January 21st, 2008I guess that analyst hasn’t been reading Cryptogon.
Via: The Street:
Recession is no longer the taboo word on Wall Street. It’s being tossed around like confetti.
The new phrase that can’t be uttered is “systemic risk,” and with bond insurer Ambac losing its triple-A credit rating from Fitch Ratings on Friday, the real risk of a financial disaster will be widely whispered into the next week amid the possibility of more downgrades for the industry.
T.J. Marta, fixed income strategist with RBC Capital Markets, estimates that roughly $2.5 trillion in outstanding debt is backed by bond insurers like Ambac and MBIA (MBI – Cramer’s Take – Stockpickr – Rating), and credit downgrades are a mortal threat to their business models.
If the bond insurers fail, that raises the specter of a massive wave of wealth destruction in a global financial system that is flooded with illiquid and opaque derivative securities of which there is little understanding, except that their value is connected to credit ratings on structured finance securities.
“This is going to be worse than anybody thinks,” says Marta. “What I heard from Ambac [on Friday] is that they’re throwing back the lifeline and saying, ‘We’re not going to make it.’ On a fixed income trading floor, that means the world truly is upside down.”

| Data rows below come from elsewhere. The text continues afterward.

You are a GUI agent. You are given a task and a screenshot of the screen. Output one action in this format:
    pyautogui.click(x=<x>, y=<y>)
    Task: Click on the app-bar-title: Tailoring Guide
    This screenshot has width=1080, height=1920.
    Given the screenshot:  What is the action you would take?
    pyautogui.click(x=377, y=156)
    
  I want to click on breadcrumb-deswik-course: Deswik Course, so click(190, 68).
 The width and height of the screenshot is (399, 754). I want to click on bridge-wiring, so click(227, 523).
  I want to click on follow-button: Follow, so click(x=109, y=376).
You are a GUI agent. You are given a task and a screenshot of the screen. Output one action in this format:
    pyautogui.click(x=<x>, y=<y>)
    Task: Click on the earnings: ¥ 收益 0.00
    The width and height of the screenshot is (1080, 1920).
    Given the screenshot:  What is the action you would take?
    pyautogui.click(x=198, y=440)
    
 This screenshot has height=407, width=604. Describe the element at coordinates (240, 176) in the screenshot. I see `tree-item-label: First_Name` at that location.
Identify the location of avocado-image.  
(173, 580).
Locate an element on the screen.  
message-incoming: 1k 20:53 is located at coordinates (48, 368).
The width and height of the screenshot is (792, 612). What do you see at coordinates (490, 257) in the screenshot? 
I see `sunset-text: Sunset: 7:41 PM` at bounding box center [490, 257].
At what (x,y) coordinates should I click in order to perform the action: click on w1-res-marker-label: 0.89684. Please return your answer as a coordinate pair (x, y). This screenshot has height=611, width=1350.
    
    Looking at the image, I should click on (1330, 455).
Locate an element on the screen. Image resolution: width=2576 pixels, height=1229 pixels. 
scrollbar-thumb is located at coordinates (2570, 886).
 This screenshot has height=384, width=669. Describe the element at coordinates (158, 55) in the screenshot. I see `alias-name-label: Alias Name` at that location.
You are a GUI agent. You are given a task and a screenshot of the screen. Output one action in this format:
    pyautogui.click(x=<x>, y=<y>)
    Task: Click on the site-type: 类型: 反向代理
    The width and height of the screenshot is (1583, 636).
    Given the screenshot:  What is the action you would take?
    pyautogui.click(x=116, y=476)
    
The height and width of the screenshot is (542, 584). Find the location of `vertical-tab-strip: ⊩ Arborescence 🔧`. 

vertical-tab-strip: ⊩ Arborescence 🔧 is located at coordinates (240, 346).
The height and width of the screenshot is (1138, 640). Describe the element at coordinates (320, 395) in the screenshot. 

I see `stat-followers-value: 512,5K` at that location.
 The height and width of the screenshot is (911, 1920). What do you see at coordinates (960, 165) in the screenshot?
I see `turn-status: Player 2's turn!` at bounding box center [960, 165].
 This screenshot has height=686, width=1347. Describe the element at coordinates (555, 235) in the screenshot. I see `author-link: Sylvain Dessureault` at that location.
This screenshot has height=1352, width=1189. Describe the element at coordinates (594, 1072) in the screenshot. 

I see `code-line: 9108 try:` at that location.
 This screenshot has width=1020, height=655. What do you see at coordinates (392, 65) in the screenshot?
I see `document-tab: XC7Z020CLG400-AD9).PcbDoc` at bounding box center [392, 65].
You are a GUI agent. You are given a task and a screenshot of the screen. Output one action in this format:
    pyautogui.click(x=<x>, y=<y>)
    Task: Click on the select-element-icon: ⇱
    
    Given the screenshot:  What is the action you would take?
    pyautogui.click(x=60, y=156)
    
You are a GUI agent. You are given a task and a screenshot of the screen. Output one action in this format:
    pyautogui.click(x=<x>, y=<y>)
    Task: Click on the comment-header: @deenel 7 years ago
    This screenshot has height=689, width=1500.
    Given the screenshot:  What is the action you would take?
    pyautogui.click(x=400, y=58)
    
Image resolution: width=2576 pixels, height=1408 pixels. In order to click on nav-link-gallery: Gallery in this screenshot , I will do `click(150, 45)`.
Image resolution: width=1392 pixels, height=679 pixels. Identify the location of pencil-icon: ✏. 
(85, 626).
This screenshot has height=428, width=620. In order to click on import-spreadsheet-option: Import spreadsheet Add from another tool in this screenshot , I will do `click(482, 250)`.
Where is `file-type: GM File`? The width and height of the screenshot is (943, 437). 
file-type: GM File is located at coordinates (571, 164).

On Friday, Ambac said it was abandoning its plans to raise $1 billion, a day after Moody’s Investor’s Service threatened a credit downgrade. Fitch responded by cutting the premium triple-A rating to double-A for Ambac Assurance Corp., Ambac Assurance UK Ltd. and Connie Lee Insurance Co. and slashing holding company Ambac Financial Group from double-A to single-A. Fitch also warned that more downgrades could be in store.